▸ PROMPT A
Can you condense the paragraph of the V/H/S 2 review that begins "The biggest plus of V/H/S 2" into a short bulleted list that keeps its main facts?
▸ PROMPT B
Could you copy everything from "CLICK HERE for" down to "of its predecessor." in the V/H/S 2 review?
▸ PROMPT C
Which segment titles appear in parentheses in the V/H/S 2 review's list of directors?

──────── QUOTED PASSAGE

Friday, June 14, 2013
REVIEW: V/H/S 2
Director: Simon Barret (Tape 49), Adam Wingard (Clinical Trials), Eduardo Sanchez & Gregg Hale (A Ride In The Park), Gareth Huw Evans & Timo Tjahjanto (Safe Haven), Jason Eisener (Alien Abduction Slumber Party)
CLICK HERE for my review of the first film, V/H/S
V/H/S 2 is surprisingly a response to the first film and outdoing the original in every way. I almost feel like the producers read my and others' reviews and tinkered accordingly. The anthology sequel is a much tighter and enhanced version of its predecessor.
The film not only trims the fat, but there is much better craftsmanship behind the scenes as well. The film is never boring, and actually brings some genuine jumps and eerie creepiness to play that demands to be watched alone in a dark room late at night.
The base story that the anthology revolves around this time is one of the film's biggest improvements. Instead of 5-6 assholes who you can't tell from one another, running around a house which you cannot understand a bit of its geography, they oversimplify it playing to everyone's benefit. This time, its just a private investigator and his girlfriend. They're looking for a college kid. They break into his house. Guy searches house, girl sits watching VHS tapes. This is the weakest of all the stories, but that's okay. Its just the connective tissue. Its got some good stuff going for it. The characters aren't repulsive and its always giving you just a tease of things, leaving you for some more. Its easy to tell who's where and doing what. Not hard, but simple. The original had too many characters, in too big of a house, it was hard to know what was going on.
The biggest plus of V/H/S 2 is trimming the fat. We've gone from 5 shorts to 4. From 2+ hours to a little over 90 minutes. There is no exhaustion from rifling through so many. Also, all the shorts this time are good. In the first, there was the one in the middle that was terrible and just killed all momentum and energy the film had built up to that point. The 4 films are all collectively different and some of the best made found footage films this guy has ever seen. They don't play on cheap scares or gore for the sake of gore. There's also no slow burn here (which I like, but when you're watching an anthology series, the appreciation gets lost amongst watching different balance of genre types), to feel out of place with the rest. This one moves and keeps you on your toes. I never once felt the need to say "Okay, next".
I tried best I could to go into this one blind, but I'll give a little bit here and there on each one
Adam Wingard directs and stars as a patient receiving an eye transplant with a camera attached so doctors can monitor his progress. This new eye however, sees a whole new world before him. This one actually gave me a good jump in one scene. It plays this little ghost story of sorts with the utmost sense of unpredictability. There's a really dumb and forced sex/nude scene in it that should have been left out, but the rest is just fine. Its a fun first-person adventure having you constantly saying "where is it? where is it?" A nice start, but things do get better.

────────────────
──────── STUDY MATERIAL

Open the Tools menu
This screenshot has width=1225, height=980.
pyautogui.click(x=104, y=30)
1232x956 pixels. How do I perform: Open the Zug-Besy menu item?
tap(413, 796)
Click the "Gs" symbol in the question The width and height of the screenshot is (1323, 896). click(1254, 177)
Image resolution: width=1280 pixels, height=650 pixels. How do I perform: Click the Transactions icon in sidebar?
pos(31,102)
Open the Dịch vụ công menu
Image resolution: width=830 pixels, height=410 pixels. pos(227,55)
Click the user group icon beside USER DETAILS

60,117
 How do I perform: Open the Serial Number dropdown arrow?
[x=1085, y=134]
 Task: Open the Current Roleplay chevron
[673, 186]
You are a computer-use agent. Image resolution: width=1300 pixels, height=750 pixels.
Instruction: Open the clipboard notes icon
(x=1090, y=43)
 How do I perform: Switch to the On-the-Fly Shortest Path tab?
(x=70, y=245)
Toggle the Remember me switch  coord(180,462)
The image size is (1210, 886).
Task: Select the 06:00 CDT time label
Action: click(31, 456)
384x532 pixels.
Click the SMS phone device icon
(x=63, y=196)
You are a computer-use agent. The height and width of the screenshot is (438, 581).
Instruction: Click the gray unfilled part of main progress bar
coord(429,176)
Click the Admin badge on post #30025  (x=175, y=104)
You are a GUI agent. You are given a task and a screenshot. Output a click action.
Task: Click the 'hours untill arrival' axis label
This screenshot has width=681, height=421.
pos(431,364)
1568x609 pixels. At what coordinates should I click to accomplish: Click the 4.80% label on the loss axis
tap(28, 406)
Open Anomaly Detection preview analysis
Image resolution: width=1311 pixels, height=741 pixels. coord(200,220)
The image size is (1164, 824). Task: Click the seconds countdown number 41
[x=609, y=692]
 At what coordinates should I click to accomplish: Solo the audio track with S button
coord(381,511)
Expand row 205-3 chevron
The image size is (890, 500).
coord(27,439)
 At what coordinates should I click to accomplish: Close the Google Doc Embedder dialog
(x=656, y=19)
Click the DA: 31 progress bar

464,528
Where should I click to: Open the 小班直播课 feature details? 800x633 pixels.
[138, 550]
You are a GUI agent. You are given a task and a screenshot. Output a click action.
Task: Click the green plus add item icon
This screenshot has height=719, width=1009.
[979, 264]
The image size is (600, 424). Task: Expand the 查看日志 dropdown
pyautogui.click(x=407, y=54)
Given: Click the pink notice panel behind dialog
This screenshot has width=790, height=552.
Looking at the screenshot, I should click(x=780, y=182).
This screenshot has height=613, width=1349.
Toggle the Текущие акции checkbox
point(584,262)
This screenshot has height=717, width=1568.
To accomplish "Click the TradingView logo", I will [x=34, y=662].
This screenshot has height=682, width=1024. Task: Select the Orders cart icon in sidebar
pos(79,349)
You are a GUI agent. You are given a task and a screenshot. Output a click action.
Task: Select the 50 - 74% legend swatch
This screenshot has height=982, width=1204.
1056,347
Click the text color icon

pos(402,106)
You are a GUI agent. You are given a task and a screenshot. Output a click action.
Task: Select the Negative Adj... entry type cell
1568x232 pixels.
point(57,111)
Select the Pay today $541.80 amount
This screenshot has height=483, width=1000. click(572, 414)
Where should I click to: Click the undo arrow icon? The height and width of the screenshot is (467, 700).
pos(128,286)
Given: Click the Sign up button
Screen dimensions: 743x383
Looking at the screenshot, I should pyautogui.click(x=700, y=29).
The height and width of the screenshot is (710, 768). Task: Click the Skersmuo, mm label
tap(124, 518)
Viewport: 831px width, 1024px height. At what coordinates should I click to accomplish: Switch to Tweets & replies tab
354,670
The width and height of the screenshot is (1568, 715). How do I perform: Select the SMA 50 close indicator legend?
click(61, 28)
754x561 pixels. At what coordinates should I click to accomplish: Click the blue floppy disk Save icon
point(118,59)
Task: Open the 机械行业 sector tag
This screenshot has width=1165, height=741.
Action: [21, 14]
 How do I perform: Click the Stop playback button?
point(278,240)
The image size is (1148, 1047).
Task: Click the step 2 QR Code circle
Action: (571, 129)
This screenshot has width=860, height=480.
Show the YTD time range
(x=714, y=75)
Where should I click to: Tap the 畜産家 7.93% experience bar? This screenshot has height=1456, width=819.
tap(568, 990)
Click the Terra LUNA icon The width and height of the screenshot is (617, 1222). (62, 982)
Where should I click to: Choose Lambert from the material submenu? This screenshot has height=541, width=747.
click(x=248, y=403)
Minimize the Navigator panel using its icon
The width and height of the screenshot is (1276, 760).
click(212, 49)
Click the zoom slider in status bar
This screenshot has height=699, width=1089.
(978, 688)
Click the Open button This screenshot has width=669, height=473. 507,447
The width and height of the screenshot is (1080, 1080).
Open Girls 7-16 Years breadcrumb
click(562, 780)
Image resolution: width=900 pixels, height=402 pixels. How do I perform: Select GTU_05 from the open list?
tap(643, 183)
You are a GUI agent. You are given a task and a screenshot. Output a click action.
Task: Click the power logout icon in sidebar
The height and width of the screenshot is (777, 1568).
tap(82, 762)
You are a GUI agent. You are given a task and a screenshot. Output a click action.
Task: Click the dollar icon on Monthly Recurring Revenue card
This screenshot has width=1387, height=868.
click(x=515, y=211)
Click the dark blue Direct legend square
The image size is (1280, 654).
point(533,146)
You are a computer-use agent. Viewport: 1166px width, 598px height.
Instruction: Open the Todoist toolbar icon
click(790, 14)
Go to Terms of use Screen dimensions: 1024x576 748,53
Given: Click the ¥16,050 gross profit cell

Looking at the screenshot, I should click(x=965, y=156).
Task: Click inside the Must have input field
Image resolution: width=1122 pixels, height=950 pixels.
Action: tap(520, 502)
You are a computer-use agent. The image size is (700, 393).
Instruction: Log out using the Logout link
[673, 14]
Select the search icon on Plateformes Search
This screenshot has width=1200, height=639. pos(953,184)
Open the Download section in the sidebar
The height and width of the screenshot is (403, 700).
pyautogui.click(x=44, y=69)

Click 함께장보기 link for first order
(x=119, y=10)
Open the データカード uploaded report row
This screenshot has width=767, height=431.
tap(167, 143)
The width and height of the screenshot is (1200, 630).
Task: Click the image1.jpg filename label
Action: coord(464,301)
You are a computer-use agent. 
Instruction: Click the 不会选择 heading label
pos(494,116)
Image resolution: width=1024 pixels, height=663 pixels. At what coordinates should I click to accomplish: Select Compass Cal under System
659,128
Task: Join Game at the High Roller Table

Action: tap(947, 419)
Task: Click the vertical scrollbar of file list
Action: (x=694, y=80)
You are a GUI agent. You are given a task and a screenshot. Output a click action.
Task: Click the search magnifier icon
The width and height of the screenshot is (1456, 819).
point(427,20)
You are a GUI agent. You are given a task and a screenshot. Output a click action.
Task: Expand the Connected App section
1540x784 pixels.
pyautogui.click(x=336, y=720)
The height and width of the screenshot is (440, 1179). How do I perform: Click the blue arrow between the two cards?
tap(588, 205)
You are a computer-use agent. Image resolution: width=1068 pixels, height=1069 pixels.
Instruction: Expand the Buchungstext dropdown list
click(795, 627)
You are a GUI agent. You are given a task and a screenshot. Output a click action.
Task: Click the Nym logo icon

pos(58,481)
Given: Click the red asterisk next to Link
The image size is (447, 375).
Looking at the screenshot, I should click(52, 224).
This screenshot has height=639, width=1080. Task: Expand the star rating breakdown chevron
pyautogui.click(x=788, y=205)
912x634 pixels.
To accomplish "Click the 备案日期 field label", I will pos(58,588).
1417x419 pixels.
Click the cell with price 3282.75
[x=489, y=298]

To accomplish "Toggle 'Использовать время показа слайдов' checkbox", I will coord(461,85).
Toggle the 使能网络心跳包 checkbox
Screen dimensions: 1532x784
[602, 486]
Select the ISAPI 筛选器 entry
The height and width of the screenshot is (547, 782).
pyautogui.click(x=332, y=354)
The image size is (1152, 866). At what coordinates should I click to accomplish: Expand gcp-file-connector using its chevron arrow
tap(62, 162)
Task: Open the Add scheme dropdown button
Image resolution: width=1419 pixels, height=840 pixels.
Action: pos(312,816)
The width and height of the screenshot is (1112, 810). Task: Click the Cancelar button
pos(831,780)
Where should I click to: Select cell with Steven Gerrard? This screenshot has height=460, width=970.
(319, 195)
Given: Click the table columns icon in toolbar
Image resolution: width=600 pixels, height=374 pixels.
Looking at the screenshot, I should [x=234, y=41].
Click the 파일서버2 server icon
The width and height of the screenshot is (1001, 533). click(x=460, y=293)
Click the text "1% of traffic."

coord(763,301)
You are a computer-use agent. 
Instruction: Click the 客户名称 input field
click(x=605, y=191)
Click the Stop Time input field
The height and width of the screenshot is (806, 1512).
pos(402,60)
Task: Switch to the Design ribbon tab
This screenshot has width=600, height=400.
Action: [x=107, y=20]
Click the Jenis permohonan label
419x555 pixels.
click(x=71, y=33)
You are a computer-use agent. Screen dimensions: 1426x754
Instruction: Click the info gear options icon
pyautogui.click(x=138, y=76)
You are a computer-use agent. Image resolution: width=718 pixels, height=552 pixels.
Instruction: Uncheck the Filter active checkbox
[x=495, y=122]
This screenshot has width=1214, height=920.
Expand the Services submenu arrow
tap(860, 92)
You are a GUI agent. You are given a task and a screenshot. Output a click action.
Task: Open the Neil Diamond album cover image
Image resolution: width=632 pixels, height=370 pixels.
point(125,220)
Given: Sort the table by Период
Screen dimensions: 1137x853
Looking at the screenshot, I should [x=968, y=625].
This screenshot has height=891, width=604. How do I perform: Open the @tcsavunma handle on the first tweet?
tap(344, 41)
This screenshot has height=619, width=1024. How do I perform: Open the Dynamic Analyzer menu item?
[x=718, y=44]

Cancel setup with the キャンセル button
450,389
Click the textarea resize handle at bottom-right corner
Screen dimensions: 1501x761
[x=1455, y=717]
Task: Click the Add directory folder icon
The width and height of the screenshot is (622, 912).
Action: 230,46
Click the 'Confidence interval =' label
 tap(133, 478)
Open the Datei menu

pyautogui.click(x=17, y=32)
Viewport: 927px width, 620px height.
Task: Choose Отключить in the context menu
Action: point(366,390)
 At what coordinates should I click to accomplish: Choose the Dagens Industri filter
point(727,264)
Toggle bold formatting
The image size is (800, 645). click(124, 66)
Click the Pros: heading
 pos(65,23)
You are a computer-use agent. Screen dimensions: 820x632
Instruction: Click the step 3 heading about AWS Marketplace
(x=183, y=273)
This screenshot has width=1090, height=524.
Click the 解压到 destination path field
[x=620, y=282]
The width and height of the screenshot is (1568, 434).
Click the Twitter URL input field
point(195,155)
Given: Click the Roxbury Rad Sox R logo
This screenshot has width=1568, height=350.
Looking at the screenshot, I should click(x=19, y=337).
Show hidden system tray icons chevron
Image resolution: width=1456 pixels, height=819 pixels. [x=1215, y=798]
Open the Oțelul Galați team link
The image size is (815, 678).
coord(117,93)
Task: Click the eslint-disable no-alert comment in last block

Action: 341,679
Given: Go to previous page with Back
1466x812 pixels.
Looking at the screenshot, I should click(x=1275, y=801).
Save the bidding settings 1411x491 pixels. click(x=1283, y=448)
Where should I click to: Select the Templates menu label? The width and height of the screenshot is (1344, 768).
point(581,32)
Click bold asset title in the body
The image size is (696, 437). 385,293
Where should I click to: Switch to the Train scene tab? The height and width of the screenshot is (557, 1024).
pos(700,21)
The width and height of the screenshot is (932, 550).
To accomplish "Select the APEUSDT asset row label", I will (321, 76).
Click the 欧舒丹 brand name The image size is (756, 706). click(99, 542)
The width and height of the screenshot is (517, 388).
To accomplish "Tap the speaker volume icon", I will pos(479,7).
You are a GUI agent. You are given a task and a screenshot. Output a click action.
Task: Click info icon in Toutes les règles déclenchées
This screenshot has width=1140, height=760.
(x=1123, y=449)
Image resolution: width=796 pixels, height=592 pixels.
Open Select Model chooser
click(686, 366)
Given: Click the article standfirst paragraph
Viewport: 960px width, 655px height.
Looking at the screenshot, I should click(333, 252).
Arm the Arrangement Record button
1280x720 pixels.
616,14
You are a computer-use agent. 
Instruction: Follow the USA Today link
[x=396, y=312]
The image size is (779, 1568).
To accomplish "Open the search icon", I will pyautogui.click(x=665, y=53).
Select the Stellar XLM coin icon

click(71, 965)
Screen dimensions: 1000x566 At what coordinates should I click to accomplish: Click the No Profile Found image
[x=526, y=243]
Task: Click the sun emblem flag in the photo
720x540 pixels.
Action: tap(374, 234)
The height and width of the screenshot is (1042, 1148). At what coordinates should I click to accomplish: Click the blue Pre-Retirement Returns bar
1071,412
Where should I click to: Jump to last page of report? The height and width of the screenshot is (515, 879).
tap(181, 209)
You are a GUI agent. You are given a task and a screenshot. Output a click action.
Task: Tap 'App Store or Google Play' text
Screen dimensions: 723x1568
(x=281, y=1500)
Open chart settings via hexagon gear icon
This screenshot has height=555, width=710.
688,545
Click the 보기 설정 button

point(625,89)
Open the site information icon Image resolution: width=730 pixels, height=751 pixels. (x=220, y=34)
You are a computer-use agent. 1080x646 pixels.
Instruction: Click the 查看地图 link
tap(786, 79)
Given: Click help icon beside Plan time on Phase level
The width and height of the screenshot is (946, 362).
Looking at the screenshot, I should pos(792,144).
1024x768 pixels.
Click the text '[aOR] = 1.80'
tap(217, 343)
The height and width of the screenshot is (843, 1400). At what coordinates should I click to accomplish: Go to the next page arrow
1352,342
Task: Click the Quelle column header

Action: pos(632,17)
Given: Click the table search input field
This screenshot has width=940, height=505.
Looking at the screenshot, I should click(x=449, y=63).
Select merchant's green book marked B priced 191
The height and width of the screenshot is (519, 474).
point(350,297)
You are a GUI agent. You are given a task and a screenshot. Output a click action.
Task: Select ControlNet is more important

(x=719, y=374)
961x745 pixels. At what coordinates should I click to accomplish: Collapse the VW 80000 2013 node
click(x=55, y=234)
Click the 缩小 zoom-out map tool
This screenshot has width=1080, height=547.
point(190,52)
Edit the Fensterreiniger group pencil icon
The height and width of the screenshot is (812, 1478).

────────────────

▸ WRITTEN RESPONSE A
- The sequel drops from 5 shorts to 4, and from over 2 hours to a little over 90 minutes, so watching it isn't exhausting.
- All four shorts are good, unlike the first film, whose terrible middle short killed its momentum.
- The shorts differ from one another and are among the best-made found footage films the reviewer has seen, with no cheap scares or gore for its own sake.
- No slow burn feels out of place. The film keeps moving, and the reviewer never wanted to skip to the next one.

▸ WRITTEN RESPONSE B
CLICK HERE for my review of the first film, V/H/S
V/H/S 2 is surprisingly a response to the first film and outdoing the original in every way. I almost feel like the producers read my and others' reviews and tinkered accordingly. The anthology sequel is a much tighter and enhanced version of its predecessor.

▸ WRITTEN RESPONSE C
- Tape 49
- Clinical Trials
- A Ride In The Park
- Safe Haven
- Alien Abduction Slumber Party